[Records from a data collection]

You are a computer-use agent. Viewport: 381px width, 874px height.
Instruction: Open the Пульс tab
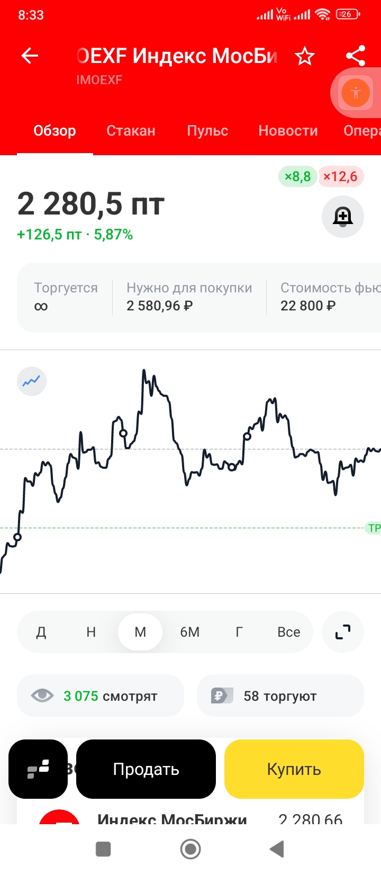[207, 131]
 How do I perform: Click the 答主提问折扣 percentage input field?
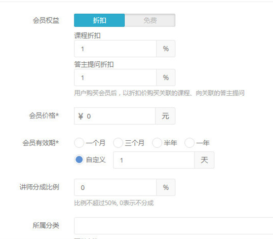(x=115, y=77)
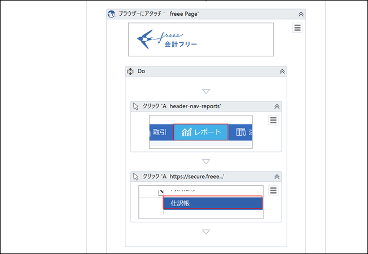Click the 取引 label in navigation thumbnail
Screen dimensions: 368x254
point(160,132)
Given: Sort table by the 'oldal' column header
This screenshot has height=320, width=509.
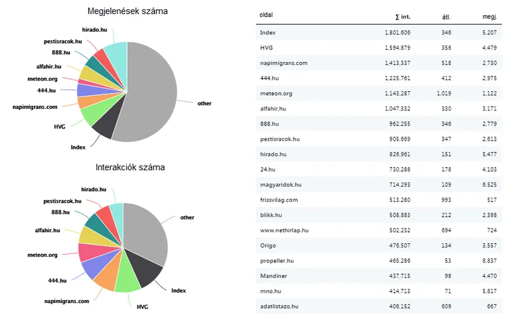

...

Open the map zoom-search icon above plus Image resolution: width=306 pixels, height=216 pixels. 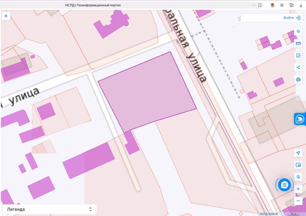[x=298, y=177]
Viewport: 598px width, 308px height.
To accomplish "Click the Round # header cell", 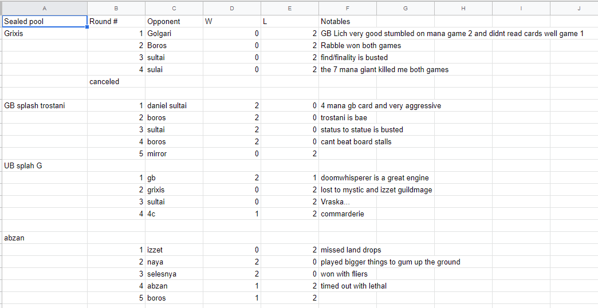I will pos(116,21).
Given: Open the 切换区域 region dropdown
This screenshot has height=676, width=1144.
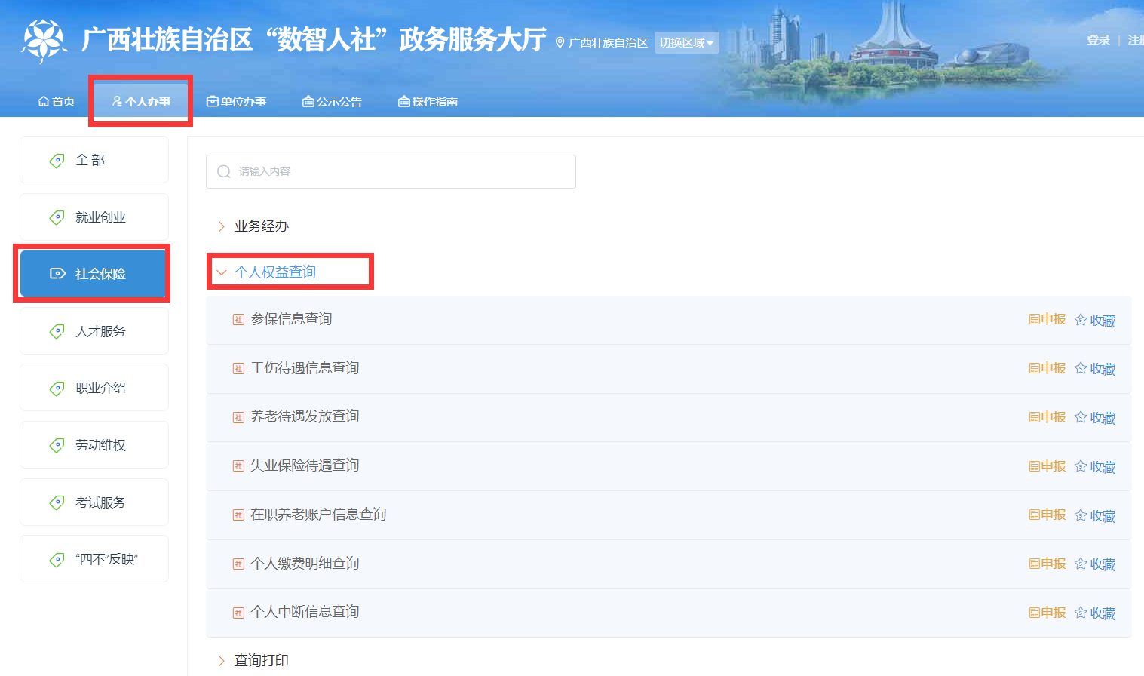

--

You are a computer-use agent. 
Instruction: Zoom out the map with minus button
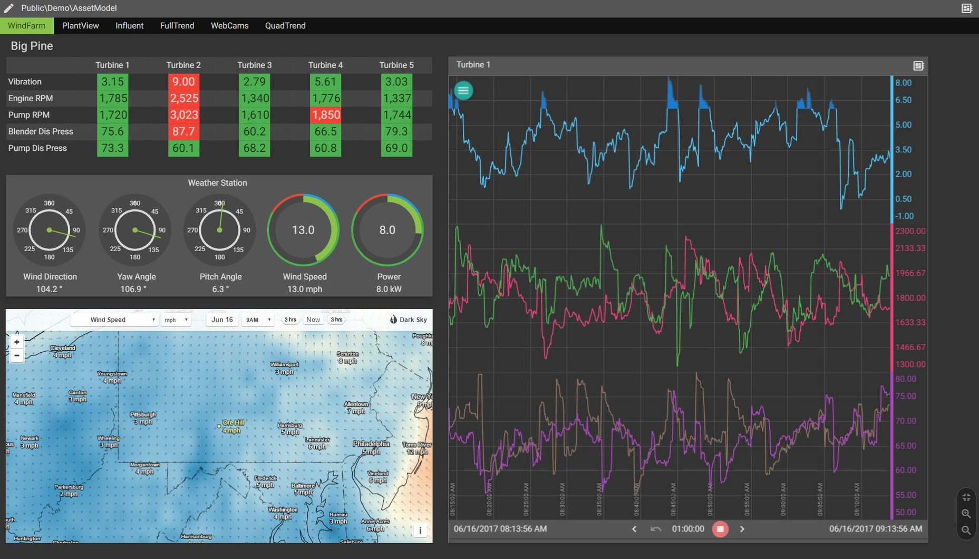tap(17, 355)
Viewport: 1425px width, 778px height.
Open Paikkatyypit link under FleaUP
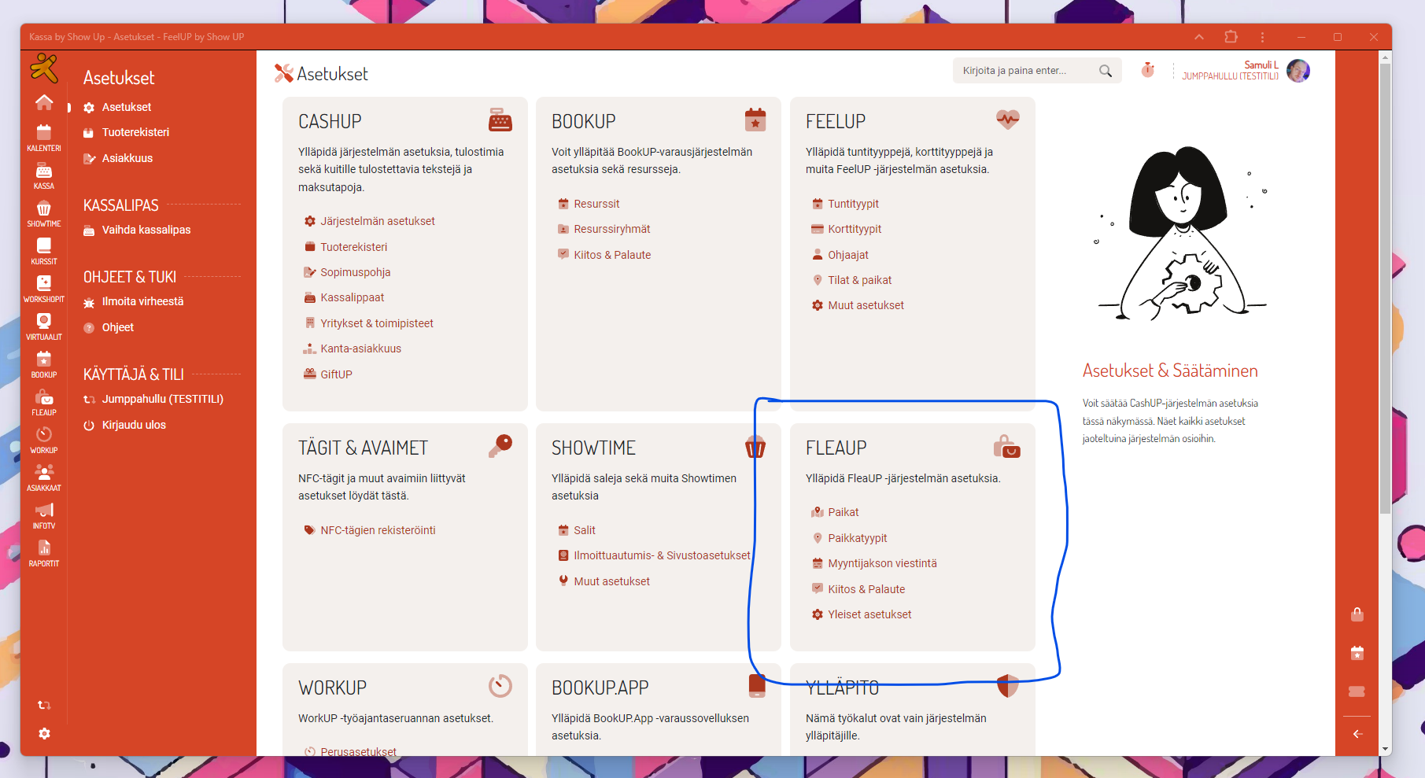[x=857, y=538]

- _AIM OF THE TASK_
From the records, copy out each line that includes the string "computer".

- _WRITTEN RESPONSE_
You are a computer-use agent. Viewport: 381px width, 874px height.
You are a computer-use agent. 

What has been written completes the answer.